### [APPLY WHAT YOU READ]
A) Write out the part of the cattle disease report from "Metabolic Diseases" to "reduced milk yield.".
B) Answer these from the cattle disease report:
(i) How many calves in the group of 30 had been clinically affected over the previous six weeks?
(ii) How many incidents of liver fluke infestation in cattle did Shrewsbury diagnose?
(iii) How many cows were in the herd of the six year old Friesian dairy cow that Carmarthen diagnosed with fatty liver syndrome?
C) Carry on the cattle disease report from its last sentence.

### [EXTRACT TO READ]

◆ ◆ ◆ ◆ ◆

Two dairy calves presenting with ill thrift two weeks after changing to an automatic feeding system were submitted for post-mortem. Fifteen calves had been clinically affected over the previous six weeks from a group of 30. Necropsy revealed Cryptosporidiosis and a high level of chewing louse infestation (Bovicola bovis).

Liver Fluke

Shrewsbury diagnosed eight incidents of liver fluke infestation in cattle in Staffordshire (4), Shropshire (2), Gwynedd (1) and Powys (1). Six cases were in adult animals, one was in 9 month old fattening animals and one in 18 month old Holstein-Friesian heifers which had poor appetite, weight loss, and mucoid diarrhoea, with some tenesmus. A moderate trichostrongyle count was also identified.

Mycotic Rumenitis

A 2-week-old dairy calf was presented to Penrith for post-mortem with a history of recumbency and scour. Six similarly affected calves had been lost in the previous six weeks. The calves were housed five or six to a pen and were bucket fed and creep feed was offered. At a purulent mycotic rumenitis was diagnosed consistent with rumenal drinking and it was recommended that greater attention to detail was given at the time of feeding

Respiratory Diseases

Bibersteinia trehalosi

Penrith identified Bibersteinia trehalosi as the cause of respiratory disease in a 12-month-old Shorthorn dairy heifer which had been found dead with no prior clinical signs observed. It was the second recent death in a group of 22 replacement heifers. The post mortem revealed widespread haemorrhages and accumulation of sero-fibrinous fluid in the abdominal, thoracic and pericardial cavities. The lungs had interlobular oedema and generalised dark red discolouration.

In another case Sutton Bonnington identified the organism as the cause of death of a three-month –old dairy cross calf. The animal had suffered a brief episode of respiratory disease prior to death.

Metabolic Diseases

Fatty Liver Syndrome and Ketosis

There were numerous reports of metabolic disease during the month. Carmarthen diagnosed fatty liver syndrome with associated ketosis in a six year old Friesian dairy cow in a herd of 200. The cow was described as having been over fat at calving a week before and had then developed ventral oedema, reduced appetite and reduced milk yield.

Thirsk diagnosed the syndrome in a five-year-old dairy cow with milk drop, four weeks after calving. Biochemical testing revealed a very high BHB and NEFA with normal AST and slightly elevated GLDH, indicating fat mobilisation but with little evidence of liver damage.

◆ ◆ ◆ ◆ ◆

### [PROVIDED RECORDS]
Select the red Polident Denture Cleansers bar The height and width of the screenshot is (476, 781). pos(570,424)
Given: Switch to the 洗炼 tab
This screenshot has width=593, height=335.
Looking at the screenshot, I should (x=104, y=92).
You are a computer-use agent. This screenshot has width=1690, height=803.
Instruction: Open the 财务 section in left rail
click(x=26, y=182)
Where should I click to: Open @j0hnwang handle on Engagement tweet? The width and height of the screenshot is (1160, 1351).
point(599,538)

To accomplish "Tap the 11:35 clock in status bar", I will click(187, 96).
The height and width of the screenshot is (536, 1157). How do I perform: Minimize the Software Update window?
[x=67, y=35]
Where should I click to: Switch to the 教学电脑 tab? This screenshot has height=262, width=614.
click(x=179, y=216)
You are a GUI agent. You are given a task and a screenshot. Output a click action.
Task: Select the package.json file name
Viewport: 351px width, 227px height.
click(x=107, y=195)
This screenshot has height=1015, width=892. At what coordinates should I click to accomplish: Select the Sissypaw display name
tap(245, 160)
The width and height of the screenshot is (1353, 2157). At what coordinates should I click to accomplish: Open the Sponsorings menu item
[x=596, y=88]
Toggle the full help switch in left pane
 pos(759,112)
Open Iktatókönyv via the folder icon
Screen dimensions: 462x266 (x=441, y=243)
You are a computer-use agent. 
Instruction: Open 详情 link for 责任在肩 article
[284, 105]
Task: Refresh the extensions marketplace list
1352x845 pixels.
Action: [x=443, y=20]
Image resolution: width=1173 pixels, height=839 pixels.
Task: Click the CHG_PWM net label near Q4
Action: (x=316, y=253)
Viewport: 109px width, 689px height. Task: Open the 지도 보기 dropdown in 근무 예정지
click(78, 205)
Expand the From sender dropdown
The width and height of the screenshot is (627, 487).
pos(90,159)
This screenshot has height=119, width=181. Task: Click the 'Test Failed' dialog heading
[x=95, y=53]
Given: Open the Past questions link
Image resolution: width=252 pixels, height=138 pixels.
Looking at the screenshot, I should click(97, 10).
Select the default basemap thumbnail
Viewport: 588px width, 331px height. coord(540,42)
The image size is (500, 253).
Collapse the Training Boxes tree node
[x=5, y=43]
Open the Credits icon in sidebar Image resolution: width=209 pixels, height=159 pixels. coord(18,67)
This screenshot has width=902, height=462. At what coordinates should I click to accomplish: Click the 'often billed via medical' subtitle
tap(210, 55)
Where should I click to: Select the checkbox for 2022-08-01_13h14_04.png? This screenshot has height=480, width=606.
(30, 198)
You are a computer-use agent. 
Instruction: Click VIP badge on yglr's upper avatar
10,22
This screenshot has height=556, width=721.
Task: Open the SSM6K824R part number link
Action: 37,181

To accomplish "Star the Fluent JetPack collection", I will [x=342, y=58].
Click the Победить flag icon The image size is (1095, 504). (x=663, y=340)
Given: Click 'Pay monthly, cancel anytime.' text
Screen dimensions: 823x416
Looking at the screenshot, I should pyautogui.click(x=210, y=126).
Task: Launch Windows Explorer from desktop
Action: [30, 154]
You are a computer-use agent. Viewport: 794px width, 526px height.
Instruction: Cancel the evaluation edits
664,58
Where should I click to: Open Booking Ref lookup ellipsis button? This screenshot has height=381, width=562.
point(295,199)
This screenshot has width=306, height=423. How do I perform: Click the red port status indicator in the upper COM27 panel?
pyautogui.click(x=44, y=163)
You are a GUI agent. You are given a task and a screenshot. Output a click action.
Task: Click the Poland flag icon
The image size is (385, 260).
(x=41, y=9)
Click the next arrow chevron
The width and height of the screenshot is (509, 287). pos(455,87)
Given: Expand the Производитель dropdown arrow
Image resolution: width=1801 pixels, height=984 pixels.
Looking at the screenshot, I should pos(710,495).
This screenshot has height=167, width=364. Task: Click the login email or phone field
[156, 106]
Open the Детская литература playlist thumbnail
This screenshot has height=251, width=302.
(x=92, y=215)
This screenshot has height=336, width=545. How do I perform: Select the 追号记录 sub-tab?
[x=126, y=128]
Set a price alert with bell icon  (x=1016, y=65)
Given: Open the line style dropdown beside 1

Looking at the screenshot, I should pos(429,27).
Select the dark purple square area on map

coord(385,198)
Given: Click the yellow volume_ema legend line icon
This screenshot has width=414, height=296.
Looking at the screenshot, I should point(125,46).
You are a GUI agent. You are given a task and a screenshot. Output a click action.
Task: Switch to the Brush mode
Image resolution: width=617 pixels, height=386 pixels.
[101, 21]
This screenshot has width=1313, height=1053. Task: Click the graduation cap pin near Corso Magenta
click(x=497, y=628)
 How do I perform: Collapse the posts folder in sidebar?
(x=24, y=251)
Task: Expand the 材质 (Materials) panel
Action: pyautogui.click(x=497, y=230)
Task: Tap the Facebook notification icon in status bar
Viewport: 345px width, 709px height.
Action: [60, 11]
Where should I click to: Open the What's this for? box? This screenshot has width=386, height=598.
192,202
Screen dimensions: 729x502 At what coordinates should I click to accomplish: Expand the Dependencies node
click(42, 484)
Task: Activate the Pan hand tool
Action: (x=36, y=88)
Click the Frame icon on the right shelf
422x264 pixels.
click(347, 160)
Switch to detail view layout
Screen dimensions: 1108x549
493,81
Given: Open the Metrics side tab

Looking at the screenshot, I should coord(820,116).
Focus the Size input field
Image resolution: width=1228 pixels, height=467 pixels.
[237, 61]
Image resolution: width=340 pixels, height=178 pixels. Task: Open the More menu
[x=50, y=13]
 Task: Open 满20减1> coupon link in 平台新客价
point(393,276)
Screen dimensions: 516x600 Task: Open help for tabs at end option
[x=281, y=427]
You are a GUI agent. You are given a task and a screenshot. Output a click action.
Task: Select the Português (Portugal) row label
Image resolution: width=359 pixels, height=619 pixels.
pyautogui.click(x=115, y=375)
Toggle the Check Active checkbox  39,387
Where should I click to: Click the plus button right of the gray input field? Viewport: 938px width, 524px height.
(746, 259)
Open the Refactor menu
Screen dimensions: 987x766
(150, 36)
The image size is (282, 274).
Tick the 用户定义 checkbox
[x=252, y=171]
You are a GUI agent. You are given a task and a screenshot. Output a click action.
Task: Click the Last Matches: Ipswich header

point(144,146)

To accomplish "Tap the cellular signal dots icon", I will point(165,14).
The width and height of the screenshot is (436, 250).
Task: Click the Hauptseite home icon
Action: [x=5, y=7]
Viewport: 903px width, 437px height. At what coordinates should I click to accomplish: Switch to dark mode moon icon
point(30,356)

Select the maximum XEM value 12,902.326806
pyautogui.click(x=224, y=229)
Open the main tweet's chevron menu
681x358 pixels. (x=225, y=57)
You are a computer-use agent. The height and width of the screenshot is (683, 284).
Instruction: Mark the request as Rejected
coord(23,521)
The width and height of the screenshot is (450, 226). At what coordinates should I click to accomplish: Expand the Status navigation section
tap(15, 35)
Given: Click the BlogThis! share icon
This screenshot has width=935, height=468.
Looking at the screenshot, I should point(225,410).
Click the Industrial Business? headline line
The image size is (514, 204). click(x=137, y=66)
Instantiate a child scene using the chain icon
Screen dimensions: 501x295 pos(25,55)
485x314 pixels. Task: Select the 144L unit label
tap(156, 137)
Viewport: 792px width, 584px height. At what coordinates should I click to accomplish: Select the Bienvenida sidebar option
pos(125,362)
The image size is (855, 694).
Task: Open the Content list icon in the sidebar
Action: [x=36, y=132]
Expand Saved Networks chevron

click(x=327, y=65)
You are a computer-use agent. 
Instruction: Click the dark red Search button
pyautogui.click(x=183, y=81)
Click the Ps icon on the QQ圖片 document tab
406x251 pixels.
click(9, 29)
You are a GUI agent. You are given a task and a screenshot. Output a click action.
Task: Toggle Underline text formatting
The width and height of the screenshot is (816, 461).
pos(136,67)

◆ ◆ ◆ ◆ ◆

### [RESPONSES BY TASK]
A)
Metabolic Diseases

Fatty Liver Syndrome and Ketosis

There were numerous reports of metabolic disease during the month. Carmarthen diagnosed fatty liver syndrome with associated ketosis in a six year old Friesian dairy cow in a herd of 200. The cow was described as having been over fat at calving a week before and had then developed ventral oedema, reduced appetite and reduced milk yield.

B)
(i) Fifteen
(ii) Eight
(iii) 200

C)
Starcross investigate poor fertility and conception rates in four dairy herds. In three herds biochemical profiles revealed elevated NEFA concentrations suggesting a negative energy balance may have been playing a role. In the fourth herd low GSH-Px and iodine levels were also detected.

Leahurst examined three cows from a dairy herd where problems had been experienced followed the feeding of a forage extender consisting of citrus pulp, brewer’s grains, biscuit meal and rape meal. Fresh cows refused to eat it, although other cows appeared to find it palatable. Five or six cases of displaced abomasum followed and all but one of these affected animals died. Evidence of Fatty liver syndrome was found in two animals and bacterial endocarditis, a result of a primary rumen acidosis, was detected in the third.

Skin Diseases

Psoroptic Mange

Three more cases of psoroptic mange in cattle were diagnosed this month. It is usually impossible to move the animals out of the infected environment at this time of year, making successful treatment difficult. Bovicola bovis (chewing lice) were also present in one case.

Nervous Diseases

Listeria monocytogenes was isolated, following cold enrichment, from the brainstem of a 4-month-old crossbred bull calf from a small dairy herd of 40 cows. It had been ill for 4 days when it was euthanased, having developed ataxia, circling and nystagmus. Necropsy at Leahurst evidence of meningitis on the ventral aspects of the brainstem and in the area of cerebellar peduncles and subsequent histopathology confirmed listeriosis.